A new study from a researcher at the University of Houston School of Nursing calls for health care providers to pay more attention to the immediate emotional needs of elderly immigrants as they are diagnosed with life-limiting illnesses.

Assistant clinical professor Sandy Lee says, as part of their healing, this population would be aided by assistance in learning how to self-manage.

“We have a burgeoning immigrant population in our country and an aging population,” she said. “Yet there is very little research that focuses on people 65 years old or older of Mexican origin and how they are doing in regard to health care and experiences.”

Her research titled “The Experience of Elderly Immigrants of Mexican Origin with Life-Limiting Illness: A Critical Ethnography” followed participants who lived on the Gulf Coast and in Central Texas. Through interviews she found that most were insured through Medicare, were bilingual and managed diseases such as diabetes, cardiovascular disease, cancer, stroke or respiratory illnesses.

A portrait of a woman wearing glasses and a black jacket

Assistant Clinical Professor Sandy Lee

“What I wanted to understand was their experiences with health care, from their perspective,” she said. “I asked them to tell me what happened when they were diagnosed, how they managed their health and what happened when they went to see a doctor.”

She categorized her findings into three areas: reaction to diagnosis, responding to the illness and relationship with the providers.

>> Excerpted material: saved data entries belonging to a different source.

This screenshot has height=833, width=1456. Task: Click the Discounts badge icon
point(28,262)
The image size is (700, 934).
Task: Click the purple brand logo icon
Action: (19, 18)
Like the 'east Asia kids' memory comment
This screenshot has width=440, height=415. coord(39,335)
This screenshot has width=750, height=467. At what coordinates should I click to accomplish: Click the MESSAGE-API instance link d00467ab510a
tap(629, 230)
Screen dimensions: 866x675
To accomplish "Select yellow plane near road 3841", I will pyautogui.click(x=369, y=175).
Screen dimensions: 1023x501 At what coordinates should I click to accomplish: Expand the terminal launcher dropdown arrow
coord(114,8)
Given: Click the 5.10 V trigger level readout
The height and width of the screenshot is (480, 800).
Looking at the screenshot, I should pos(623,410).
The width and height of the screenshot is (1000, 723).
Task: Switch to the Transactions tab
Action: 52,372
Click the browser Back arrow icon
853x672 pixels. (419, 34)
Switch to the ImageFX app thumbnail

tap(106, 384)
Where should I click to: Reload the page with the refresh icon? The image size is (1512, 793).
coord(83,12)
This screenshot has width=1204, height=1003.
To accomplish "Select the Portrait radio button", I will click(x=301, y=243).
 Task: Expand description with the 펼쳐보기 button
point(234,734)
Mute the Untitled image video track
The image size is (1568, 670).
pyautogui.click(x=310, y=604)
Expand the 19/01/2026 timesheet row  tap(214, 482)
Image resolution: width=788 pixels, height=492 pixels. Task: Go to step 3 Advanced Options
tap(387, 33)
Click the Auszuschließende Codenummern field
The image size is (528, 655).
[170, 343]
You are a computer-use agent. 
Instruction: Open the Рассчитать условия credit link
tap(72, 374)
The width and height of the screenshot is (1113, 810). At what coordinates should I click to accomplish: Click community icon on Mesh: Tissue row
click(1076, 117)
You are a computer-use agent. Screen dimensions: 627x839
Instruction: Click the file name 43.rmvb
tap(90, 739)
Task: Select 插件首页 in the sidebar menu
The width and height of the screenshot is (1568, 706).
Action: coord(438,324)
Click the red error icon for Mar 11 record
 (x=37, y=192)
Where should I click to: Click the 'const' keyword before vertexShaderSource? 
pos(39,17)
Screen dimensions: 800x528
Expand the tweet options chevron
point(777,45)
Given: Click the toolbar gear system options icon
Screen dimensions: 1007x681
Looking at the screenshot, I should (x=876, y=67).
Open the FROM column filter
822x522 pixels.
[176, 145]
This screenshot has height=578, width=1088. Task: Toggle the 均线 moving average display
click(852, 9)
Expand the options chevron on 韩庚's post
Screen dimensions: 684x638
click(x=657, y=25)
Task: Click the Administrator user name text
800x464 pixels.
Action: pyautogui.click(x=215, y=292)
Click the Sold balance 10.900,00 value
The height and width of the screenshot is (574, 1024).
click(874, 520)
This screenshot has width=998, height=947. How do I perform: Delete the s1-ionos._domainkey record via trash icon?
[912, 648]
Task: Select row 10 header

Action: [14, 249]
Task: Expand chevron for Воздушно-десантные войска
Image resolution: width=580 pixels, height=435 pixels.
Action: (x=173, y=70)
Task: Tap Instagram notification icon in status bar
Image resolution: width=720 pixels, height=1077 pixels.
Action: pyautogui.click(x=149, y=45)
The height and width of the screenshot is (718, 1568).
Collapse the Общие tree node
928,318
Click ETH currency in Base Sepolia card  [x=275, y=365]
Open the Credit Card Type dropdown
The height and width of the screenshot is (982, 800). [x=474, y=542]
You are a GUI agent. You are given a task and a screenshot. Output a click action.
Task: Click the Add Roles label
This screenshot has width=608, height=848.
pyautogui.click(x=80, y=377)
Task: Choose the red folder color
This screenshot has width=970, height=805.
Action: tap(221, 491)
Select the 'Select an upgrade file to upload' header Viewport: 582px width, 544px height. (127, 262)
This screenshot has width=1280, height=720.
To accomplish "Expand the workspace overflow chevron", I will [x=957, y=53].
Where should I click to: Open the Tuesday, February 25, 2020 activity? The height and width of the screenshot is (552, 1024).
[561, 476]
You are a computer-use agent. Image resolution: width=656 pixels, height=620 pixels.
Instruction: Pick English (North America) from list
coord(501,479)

Some of the diagnoses the group received were illnesses typically managed with medication or diet changes, allowing the patient to pursue his/her normal activities. But even these kinds of diagnoses were received with great emotion. One study participant indicated she needed to be home for three weeks to recover from the news.

“From their perspective this was devastating because they have lived, seen and taken care of people in their families with diabetes, for example, who’d lost legs, had to go on dialysis or died,” Lee said. “Their response to the diagnosis, then, isn’t because they don’t understand it, but because they have a deep understanding—one that the health care field may not have.”

Lee called it a familial burden of disease: caring for family members who have experienced the extreme cases of the disease and then getting their own diagnosis. While health care providers always offer classes or packets of information to teach about managing life-limiting illnesses, many study participants wanted a more personal, comforting explanation.

“One described it like a ‘heritage in your family’,” she said. “What it means to their family, lifestyle, health, longevity and the fear that they’d have to go through it themselves—insulin, dialysis or toes cut off or feet or legs. It’s traumatic.”

The level of respect for the health care provider (doctor or nurse) was high, Lee said, meaning patients wanted to follow the instructions for care. But there also was a desire for a high level of rapport with health care providers. In an era where doctor visits can mean less than 15-minutes of facetime, this aspect of health care may not be serving elderly immigrant populations in the best way possible, Lee said.

“When a provider was sitting at a computer typing and not spending time with them to explain things, it was really offensive to them. The communication piece was extremely important,” she said. “As nurses we have the opportunity to take more of a leadership and care-management role in our patients’ lives.”

Lee has been a nurse for 27 years. She teaches community health classes to undergraduates at the UH School of Nursing and is developing classes in psychiatric mental health rotations. She said she hopes to expand the study in the future to include other immigrant experiences with health care and health care providers.

“We have a responsibility in health care and nursing to reflect and understand the patient population we serve, to be culturally alert,” she said. “I think we have some work to do there as a profession in terms of better defining our role and who we are and how we can make a critical impact in the lives of our patients. There’s more room for us as nurses there.”